Matsuo Station (松尾駅, Matsuo-eki) is a passenger railway station in the city of Sanmu, Chiba, Japan, operated by the East Japan Railway Company (JR East).

==Lines==
Matsuo Station is served by the Sōbu Main Line, and is located 82.5 km from the western terminus of the line at Tokyo Station.

==Layout==
The station consists of two opposed side platforms connected by a footbridge. The station is staffed.

===Platforms===

| 1 | ■ Sobu Main Line | for Sakura, Narutō, and Chiba |
| 2 | ■ Sobu Main Line | for Asahi, Yōkaichiba, and Chōshi |

==History==
Matsuo Station opened on 25 February 1898 as a station on the Sōbu Railway for both passenger and freight operations. On 1 September 1907, the Sōbu Railway was nationalised, becoming part of the Japanese Government Railway (JGR).

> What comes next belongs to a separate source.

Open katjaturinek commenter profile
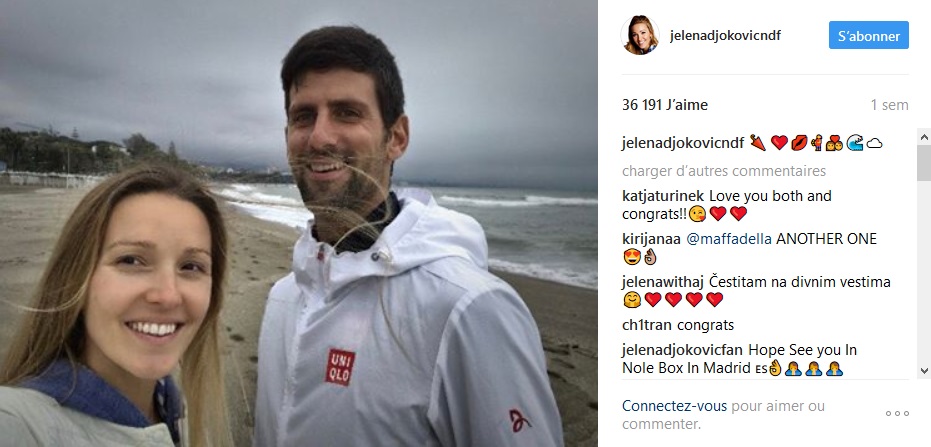 (x=663, y=196)
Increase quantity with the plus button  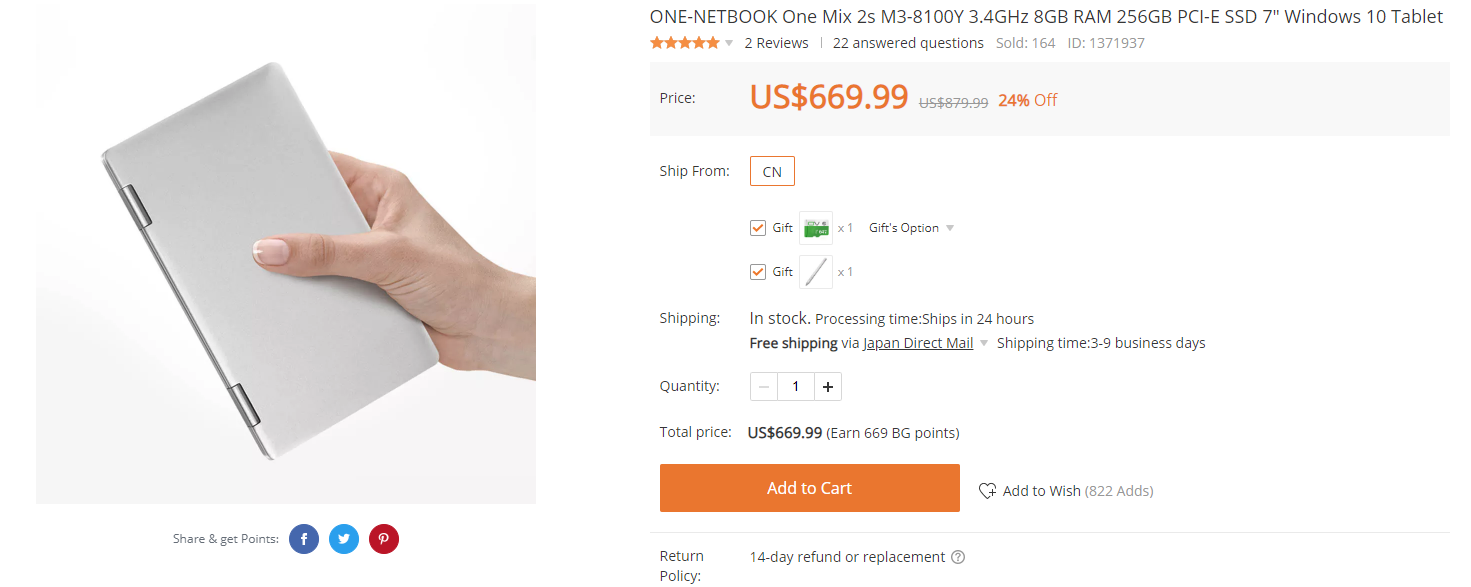pos(828,386)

After World War II, the JGR became the Japanese National Railways (JNR). The station was absorbed into the JR East network upon the privatization of JNR on 1 April 1987.

==Passenger statistics==
In fiscal 2019, the station was used by an average of 895 passengers daily (boarding passengers only).

==Surrounding area==
The station is located in the urban center of the former town of Matsuo.